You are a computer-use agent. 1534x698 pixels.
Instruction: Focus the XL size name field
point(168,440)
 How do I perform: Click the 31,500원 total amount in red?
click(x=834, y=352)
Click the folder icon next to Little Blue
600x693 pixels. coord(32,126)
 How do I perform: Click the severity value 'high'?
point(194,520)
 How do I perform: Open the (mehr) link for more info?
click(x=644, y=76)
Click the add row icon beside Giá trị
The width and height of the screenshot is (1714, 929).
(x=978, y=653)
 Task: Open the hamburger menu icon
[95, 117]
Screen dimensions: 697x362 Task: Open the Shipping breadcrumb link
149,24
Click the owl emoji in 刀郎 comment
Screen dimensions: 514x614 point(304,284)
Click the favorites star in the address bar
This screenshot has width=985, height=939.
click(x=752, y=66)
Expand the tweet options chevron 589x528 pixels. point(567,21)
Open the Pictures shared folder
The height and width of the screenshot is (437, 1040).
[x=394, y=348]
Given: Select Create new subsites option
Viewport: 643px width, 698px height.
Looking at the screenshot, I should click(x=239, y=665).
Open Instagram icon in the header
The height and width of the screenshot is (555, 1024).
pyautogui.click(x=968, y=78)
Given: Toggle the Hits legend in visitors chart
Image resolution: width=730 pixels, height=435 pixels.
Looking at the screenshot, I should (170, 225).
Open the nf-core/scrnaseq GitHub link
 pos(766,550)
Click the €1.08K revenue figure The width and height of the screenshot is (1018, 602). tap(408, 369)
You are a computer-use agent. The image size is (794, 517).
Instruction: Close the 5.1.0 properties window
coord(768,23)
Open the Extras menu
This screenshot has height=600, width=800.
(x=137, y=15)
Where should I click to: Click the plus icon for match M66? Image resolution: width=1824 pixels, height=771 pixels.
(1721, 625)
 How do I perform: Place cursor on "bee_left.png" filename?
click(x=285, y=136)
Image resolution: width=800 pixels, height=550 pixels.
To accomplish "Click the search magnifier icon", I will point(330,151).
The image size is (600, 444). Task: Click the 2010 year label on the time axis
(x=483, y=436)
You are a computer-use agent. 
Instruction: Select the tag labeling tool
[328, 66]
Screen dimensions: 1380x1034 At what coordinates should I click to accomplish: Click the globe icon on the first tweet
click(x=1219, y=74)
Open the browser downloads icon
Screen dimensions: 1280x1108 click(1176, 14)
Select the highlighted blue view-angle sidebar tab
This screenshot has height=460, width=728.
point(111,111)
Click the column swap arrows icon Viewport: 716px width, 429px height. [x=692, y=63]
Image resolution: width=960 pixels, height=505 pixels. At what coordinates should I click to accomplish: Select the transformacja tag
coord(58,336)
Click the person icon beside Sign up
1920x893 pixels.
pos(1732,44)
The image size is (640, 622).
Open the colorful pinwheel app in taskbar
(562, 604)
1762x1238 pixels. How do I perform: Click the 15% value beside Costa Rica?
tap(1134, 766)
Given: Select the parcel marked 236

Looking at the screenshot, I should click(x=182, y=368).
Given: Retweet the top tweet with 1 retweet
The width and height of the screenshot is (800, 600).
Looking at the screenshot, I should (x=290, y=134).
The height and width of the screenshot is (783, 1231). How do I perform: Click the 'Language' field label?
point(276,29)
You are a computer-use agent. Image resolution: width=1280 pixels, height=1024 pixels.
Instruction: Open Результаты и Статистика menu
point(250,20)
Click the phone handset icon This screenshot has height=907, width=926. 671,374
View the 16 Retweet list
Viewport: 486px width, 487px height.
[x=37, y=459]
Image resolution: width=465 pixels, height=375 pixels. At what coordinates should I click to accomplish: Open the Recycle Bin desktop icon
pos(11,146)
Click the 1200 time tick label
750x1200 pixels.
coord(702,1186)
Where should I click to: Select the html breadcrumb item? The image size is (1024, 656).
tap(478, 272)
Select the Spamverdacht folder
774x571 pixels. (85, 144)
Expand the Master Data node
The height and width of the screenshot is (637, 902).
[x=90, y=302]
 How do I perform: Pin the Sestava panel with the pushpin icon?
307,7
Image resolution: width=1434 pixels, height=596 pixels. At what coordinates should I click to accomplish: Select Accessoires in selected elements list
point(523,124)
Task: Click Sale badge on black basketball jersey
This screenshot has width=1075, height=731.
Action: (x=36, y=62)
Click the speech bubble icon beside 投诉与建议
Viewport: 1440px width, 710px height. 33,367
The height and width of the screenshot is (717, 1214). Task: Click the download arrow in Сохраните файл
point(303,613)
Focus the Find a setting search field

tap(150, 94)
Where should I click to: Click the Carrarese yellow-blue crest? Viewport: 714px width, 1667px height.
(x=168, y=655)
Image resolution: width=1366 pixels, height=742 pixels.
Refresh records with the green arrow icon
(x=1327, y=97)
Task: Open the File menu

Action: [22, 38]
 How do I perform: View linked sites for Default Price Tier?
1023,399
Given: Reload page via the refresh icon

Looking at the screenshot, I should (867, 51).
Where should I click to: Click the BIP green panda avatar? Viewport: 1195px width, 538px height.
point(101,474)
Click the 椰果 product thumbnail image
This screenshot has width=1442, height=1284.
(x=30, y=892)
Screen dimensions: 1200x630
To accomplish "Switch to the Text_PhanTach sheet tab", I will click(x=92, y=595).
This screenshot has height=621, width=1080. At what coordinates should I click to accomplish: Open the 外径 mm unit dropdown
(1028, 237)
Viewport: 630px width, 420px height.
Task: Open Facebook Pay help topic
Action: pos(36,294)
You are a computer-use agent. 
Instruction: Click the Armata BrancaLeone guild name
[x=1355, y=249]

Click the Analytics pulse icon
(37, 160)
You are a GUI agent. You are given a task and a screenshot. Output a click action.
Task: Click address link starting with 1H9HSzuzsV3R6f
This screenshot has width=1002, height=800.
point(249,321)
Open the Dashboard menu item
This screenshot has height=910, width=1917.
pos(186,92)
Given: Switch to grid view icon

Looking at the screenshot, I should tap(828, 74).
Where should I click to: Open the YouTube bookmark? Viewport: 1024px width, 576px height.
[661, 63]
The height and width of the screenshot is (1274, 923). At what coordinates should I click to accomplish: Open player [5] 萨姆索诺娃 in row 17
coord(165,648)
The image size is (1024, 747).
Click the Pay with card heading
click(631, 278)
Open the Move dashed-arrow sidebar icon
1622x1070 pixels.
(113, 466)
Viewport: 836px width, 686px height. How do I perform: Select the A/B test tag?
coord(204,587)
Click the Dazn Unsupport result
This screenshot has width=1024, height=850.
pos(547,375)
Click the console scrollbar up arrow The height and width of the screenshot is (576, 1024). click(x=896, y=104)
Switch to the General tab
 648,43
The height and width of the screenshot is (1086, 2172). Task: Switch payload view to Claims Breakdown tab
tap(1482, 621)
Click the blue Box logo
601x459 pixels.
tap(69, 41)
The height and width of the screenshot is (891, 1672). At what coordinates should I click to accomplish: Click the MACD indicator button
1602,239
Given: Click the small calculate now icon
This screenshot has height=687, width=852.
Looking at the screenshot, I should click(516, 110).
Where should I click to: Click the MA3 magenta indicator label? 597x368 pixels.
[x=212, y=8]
☆ ☆ ☆ ☆ ☆ ☆ ☆
__Problem statement__
Each line of the data that includes "computer" should be copied.

__Response to this task__
You are a computer-use agent. 1534x698 pixels.
You are a computer-use agent. The image size is (794, 517).
You are a computer-use agent. 
You are a computer-use agent. Image resolution: width=1280 pixels, height=1024 pixels.
You are a computer-use agent. 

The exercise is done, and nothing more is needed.